Existing solution using CCOW as a participant

• Centricity Framework from GE
  • Centricity Framework offers GE developers a way to integrate separate GE products, while consolidating sign-on and security to a single point of entry.
  • Developed by the Advanced Technologies Group (ATG), Centricity Framework provides a consistent presentation of login, navigation (menus), and patient banner.
  • Hosted products share context information and can offer cross-product workflows, regardless of their UI technology.
  • Centricity Framework 5.0 (CF 5.0) offers a choice of two client desktop solutions (both require .NET 2.0 on the client desktop):
    • Traditional browser-based Web client (as provided in 4.x)
    • Iris, a .NET-based client solution that does not require Internet Explorer (based on Microsoft smart client technology)
  • Centricity Framework 5.0 supports the Sentillion single sign-on (SSO) solution and Carefx's context manager. The Carefx library is loaded only if CCOW is enabled for the workstation/user.
  • Communications with the Web Framework (WF) server is done via XML-based service calls. Each instance of the CF exposes a certain URL as the handler for all service calls. This URL can be found in the DataURL tag in the ServerInfo.xml file which is located in the WF's main web folder:
    • servlet/IDXWFServlet (for Tomcat-based installs)
    • IDXWFData.asp (for IIS-based installs)
  • CF enable the use of a security plug-in to implement an alternate authentication mechanism in place of the standard Framework username/password check. If a security plug-in is used, the plug-in performs any server-side authentication of users or of authentication tokens generated on the client. The Framework currently provides plug-ins for
    • Kerberos (v4.01)
    • RSA SecurID (v5.0)
    • CCOW userlink (v4.0)
    • CCOW/LDAP integration (v4.03)

Alternatives to CCOW

Worth noting is the Global Session Manager (GSM) developed at Siemens which offers features almost equal to a CCOW environment but is much easier to implement.
The patented system includes:

• A system that enables (Web) applications to be integrated into process involving concurrent operation of applications
• The system specifies the rules for conveying URL data and other data between applications
• The system employs a managing application and services (session manager) to facilitate application session management
• The system employs by a first (parent) application for supporting concurrent operation with other (children) applications.
• The system involves an entitlement processor for authorizing user access to the first (parent) application in response to validation of user identification information.
• The system involves a communication processor for communicating a session initiation request to a managing application to initiate generation of a session identifier particular to a user initiated session.

• The session manager is used by the managed applications to reference global data that is essential to a workflow.
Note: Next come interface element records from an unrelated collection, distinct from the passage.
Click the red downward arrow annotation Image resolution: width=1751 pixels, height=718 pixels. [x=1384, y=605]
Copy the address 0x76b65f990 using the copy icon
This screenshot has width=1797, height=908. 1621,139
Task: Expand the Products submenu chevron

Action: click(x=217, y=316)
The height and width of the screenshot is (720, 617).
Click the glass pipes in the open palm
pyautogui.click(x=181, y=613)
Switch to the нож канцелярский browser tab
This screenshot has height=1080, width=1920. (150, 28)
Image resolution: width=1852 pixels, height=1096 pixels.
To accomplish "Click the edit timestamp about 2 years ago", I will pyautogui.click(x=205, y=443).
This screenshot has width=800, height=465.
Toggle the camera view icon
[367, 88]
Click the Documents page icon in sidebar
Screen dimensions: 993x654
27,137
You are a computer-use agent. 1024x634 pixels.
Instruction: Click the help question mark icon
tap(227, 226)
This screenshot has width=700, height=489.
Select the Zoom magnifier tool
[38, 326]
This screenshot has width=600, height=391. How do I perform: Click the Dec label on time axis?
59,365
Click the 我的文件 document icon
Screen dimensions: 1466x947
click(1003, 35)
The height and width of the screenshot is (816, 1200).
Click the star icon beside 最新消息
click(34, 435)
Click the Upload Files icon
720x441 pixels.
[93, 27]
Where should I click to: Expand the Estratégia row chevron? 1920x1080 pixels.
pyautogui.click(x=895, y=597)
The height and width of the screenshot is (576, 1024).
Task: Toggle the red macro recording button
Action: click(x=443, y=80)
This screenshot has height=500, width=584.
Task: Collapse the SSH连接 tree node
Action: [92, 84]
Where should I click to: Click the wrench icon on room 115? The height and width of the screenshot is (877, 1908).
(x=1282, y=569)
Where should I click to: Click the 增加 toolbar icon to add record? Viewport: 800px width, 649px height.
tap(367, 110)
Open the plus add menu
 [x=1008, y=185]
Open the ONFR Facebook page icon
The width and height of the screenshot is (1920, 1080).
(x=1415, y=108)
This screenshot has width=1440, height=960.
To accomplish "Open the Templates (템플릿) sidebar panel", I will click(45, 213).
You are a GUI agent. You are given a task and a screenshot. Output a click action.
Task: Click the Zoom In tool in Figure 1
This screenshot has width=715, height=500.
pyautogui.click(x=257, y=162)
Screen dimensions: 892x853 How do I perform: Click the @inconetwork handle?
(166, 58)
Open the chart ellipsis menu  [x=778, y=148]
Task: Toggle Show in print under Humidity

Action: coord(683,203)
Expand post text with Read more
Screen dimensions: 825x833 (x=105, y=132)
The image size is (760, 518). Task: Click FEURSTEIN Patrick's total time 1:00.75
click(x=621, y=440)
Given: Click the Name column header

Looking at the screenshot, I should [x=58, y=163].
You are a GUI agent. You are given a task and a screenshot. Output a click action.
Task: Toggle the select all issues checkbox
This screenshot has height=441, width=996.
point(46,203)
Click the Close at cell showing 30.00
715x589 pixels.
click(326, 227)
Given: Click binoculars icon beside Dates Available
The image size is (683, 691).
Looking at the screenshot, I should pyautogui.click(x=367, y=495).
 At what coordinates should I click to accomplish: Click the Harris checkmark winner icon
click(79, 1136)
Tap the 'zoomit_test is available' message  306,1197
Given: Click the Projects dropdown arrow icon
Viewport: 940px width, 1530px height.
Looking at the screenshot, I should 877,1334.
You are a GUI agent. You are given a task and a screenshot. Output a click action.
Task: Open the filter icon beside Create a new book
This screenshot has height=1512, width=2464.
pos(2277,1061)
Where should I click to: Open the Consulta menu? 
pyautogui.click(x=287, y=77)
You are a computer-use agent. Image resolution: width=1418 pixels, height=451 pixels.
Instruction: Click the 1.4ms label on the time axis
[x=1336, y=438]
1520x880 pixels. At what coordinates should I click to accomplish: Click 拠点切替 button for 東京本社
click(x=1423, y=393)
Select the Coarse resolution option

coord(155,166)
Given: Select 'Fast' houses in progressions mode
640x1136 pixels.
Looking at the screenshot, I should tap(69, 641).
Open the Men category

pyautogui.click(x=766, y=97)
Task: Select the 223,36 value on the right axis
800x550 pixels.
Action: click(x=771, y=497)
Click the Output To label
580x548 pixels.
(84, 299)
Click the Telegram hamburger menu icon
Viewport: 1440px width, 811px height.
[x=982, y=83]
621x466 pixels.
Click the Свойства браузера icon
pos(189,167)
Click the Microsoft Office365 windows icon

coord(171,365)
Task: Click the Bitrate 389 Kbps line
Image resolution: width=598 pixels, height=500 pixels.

Such global data includes:
  • user identification information
  • a shared key used for the encryption of URL data
  • a common URL to be used for handling logoff and logon function.
• The session manager is regularly notified of activities from the applications to prevent an inactivity timeout while a user is active in another concurrent application.
• The session manager employs a system protocol for passing session context information between applications via URL query or form data.
  • The session context information comprises:
    • a session identifier (used by the managed applications to identify a user initiated session in communicating with manager)
    • a hash value (used by the managed applications to validate that a received URL has not been corrupted)
    • application specific data (can be encrypted)
• The session manager uses a unique session identifier (SID) for each new session (to protect against corruption and replay of a URL)
• In addition to this, to avoid redirection, the parent application needs to generate a URL link with an embedded hash value from the domain, port and filepathname of the URL (e.g. using RSA MD5)

• The communication protocol between the client browser and the applications is HTTP
• The communication protocol between the applications and the Session manager is TCP/IP.

Siemens has a patent on this technology (US 7,334,031).